Do bad things happen in threes?
I also wrote about this phenomenon a while back, but I still cringe a bit whenever I hear this expression. The short answer is “No, they don’t,” but there is a very natural occurrence called Poisson clumping that seems to “trick our mind.”
Poisson processes ( pronounced ‘pwa-sahn’) are time-based random events that occur frequently in biology, like cell replication, and in human experience, like telephone calls coming into a call center, or the deaths of celebrities. These processes exhibit a long-term “average rate” of occurrence over time, and over a long period with many observations they appear to be statistically “normal,” exhibiting the familiar bell-shaped curve.
However, because the time measurement has a “hard stop” at zero days, minutes, or seconds between successive occurrences (“time zero” being right now), the normal curve gets “squished” toward the zero end when we are measuring short periods of time and a small number of events. Even if each celebrity death is “statistically independent” from any others, our human short attention span often perceives Poisson clumping with the random inevitability of this squashed probability curve yielding, say, three important deaths within a short (and arbitrary) amount of time. 

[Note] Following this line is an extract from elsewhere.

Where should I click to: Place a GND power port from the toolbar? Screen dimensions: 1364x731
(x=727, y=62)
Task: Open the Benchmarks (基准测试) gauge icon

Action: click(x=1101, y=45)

We don’t typically ascribe a “pattern” with two near-simultaneous events, and the odds often start to drop significantly with four or more deaths within our notoriously short attention spans. Add to this our very imprecise definition of “celebrity” and a fuzzy relevant time frame, and we are basically “spooked” over very natural happenings.

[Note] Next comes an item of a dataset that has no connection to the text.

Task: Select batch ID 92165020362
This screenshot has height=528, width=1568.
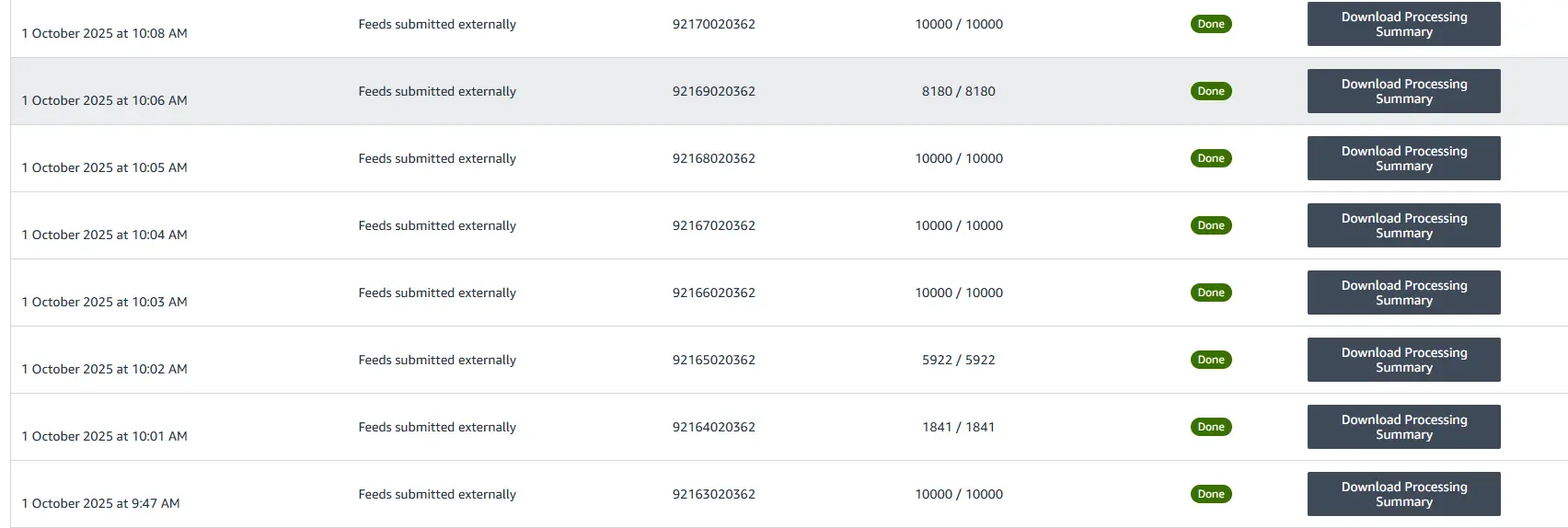Action: pos(713,360)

Pareidolia is essentially a “brain misfire” when it encounters “image clumping.” When our brain perceives random patterns that have “clumped” to resemble characteristics of the human face, it becomes very hard not to interpret the image as a face, such as with the famous “face on Mars”:
When view in different lighting and from a different direction, however, the effect disappears:
Evolutionary biologists have proposed various survival advantages to having this “brain misfire,” and they all lend credence to the conception of the brain as primarily a “probability evaluator” or “inference engine” that is usually correct, but sometimes wrong. We are “hard wired” to look for visual “clumps” in nature. Better that we think we see a lion in the grass and are in fact wrong than to ignore the face-like visual clumps and be wrong “just once.” Only one of these humans is likely to pass on genes to the next generation.
The short message here is that, to resurrect a popular but crude car bumper sticker from the 1990s, “Shit happens,” but it happens probabilistically, and more often in clumps that we would think.
- This is an example of the law of large numbers. The odds of any three card sequence occurring are tiny. Indeed, it has been estimated that there are more shuffle combinations in the normal 52-card deck than there are atoms on Earth. But like lotteries, “winners” will happen because of the massive numbers of “tickets sold.”
- The short explanation here is that humans count in even-spaced “tens” but nature does not. Money and living objects tend more often to grow logarithmically.
- Technically the Erlang distribution models the continuous time spans between events, while the discrete Poisson distribution counts the number of events within a particular time span.